Two different types of tribalism come into deadly conflict in provocative Israeli drama "Policeman."
Two different types of tribalism come into deadly conflict in the provocative Israeli drama “Policeman.” Divided loosely into thirds, with an occasional loopy visual reminiscent of Joseph H. Lewis’ “Gun Crazy,” this fascinating but uneven pic has a conceptual rigor that doesn’t always translate into compelling viewing or even a smooth narrative whole. Nevertheless, it reps a strong debut from tyro helmer-writer Nadav Lapid, and will leave audiences debating the current social and philosophical issues it reflects. Further fest travel and niche arthouse play are in the cards for this Locarno fest competition entry.
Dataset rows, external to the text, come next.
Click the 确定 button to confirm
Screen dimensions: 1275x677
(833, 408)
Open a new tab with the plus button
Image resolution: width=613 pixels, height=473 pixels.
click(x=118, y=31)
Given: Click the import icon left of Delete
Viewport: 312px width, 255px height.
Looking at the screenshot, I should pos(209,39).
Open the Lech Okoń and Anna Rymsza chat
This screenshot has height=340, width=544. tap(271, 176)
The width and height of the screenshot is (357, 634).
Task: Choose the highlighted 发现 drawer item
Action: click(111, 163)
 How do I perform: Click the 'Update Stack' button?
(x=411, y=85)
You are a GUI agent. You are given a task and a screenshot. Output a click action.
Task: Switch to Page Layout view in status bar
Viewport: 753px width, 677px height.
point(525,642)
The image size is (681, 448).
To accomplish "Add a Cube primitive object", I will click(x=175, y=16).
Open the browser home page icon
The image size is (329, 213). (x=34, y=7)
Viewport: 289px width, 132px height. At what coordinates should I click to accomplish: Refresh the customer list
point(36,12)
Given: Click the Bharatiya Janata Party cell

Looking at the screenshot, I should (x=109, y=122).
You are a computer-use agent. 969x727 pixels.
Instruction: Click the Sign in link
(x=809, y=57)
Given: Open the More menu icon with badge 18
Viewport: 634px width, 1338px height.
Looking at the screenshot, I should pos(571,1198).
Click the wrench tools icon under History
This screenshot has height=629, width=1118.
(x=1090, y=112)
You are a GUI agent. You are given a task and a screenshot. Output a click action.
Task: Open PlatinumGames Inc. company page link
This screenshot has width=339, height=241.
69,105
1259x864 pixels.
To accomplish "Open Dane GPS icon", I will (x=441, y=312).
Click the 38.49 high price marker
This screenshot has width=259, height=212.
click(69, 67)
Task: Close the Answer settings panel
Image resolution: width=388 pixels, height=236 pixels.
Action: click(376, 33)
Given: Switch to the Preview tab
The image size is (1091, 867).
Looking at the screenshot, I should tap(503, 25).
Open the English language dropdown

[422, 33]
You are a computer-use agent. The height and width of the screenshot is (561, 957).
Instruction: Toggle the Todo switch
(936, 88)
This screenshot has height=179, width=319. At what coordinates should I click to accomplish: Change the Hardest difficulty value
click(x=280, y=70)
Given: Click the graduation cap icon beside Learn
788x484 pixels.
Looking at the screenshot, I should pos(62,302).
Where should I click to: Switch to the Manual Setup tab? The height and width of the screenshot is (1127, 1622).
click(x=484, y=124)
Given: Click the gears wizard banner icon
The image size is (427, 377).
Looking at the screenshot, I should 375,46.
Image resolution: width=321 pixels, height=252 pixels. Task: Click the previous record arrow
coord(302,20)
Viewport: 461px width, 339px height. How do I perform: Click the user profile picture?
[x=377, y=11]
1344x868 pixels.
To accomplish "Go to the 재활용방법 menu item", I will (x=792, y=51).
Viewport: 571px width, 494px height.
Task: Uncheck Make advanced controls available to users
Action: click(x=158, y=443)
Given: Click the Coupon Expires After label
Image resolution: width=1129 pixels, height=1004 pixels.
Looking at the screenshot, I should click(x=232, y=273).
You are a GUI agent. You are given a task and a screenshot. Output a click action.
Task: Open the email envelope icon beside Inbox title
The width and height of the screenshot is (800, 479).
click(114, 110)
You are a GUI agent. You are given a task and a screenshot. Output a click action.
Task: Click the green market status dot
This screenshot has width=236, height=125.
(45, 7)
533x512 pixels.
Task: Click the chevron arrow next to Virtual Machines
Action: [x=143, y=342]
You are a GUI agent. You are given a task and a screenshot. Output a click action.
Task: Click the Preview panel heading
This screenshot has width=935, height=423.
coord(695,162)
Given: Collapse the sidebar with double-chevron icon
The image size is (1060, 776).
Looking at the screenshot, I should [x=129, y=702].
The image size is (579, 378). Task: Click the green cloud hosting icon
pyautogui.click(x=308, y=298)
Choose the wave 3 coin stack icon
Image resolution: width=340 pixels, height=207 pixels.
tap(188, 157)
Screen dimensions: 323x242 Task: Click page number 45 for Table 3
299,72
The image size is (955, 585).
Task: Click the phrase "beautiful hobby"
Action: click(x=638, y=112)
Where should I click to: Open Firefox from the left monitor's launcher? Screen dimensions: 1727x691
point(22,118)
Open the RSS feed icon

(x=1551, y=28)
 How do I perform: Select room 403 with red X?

Thirtysomething Yaron (Yiftach Klein) is part of an elite anti-terrorism police unit of the Israeli government, tacitly allowed to perform undercover assassinations of Arab enemies. Firmly believing he lives in the finest country in the world, Yaron is proud of his job, his strong, muscular physique and his status as an expectant father. Although the policeman’s family unit is depicted as tight, his bond with his squadron is tighter still. Yaron has been with most of his comrades since army service, and they thrive in each other’s company at work and play.
Lapid depicts the milieu of the policemen with an exaggerated machismo that borders on the erotic. Every time they meet, these buff hunks clasp hands or pound each other’s backs, the noise of their ultra-physical greeting dominating the soundtrack. Their attachment to their weaponry is also rendered sexual. Admiring the shape of a teen waitress, Yaron displays his gun, and asks if she wants to touch it.
About 50 minutes in, just as viewers wonder where all this is going and how far Lapid will take this imagery, the story shifts without explanation to follow another gun-worshipping tribe, a band of Jewish radicals who plot class warfare through violent means. Led by handsome blond Natanel (Michael Aloni) and pouty poetess Shira (Yaara Pelzig), these fanatical youngsters infiltrate the Jerusalem wedding of a billionaire’s daughter and take hostages of the rich and powerful in order to bring their manifesto to the national media. When Yaron’s unit is called to restore order, the policeman, who cannot comprehend a Jewish terrorist, is forced to confront a new reality.
Pic’s first (and longest) third is the most interesting, and not without humor as Yaron admires himself in the mirror while holding another man’s infant, or dances naked in front of his heavily pregnant wife. The second section plays more problematically, with less likable characters whose beliefs are as unshakable as those held by the policemen, but depicted as less rational given their privileged backgrounds and puerile reasoning.
Along the way, Lapid’s ambitious screenplay intros other types of tribes, including the aggressive punks who destroy Shira’s car, the lesbians and artists at the club Shira visits the night before their operation, and the captains of industry whose lives the government orders the police to preserve at all costs.
Thesping is highly stylized, particularly in the second section, in which the young revolutionaries share a blank-eyed stare. Evocative lensing by Shai Goldman (“The Band’s Visit”) is at its best in sun-drenched outdoor scenes, where it effortlessly captures tribal bonds and hierarchies.
“Policeman” scored awards for screenplay and cinematography at the Jerusalem Film Festival.